INPUT FOR THIS TASK:
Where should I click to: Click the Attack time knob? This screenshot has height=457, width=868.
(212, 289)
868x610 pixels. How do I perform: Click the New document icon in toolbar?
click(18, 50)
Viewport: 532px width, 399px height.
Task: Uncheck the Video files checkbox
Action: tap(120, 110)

WORK ORDER: From the listing above, extract all records word for word.

WRITTEN RESPONSE:
Where should I click to: Click the Attack time knob? This screenshot has height=457, width=868.
(212, 289)
868x610 pixels. How do I perform: Click the New document icon in toolbar?
click(18, 50)
Viewport: 532px width, 399px height.
Task: Uncheck the Video files checkbox
Action: tap(120, 110)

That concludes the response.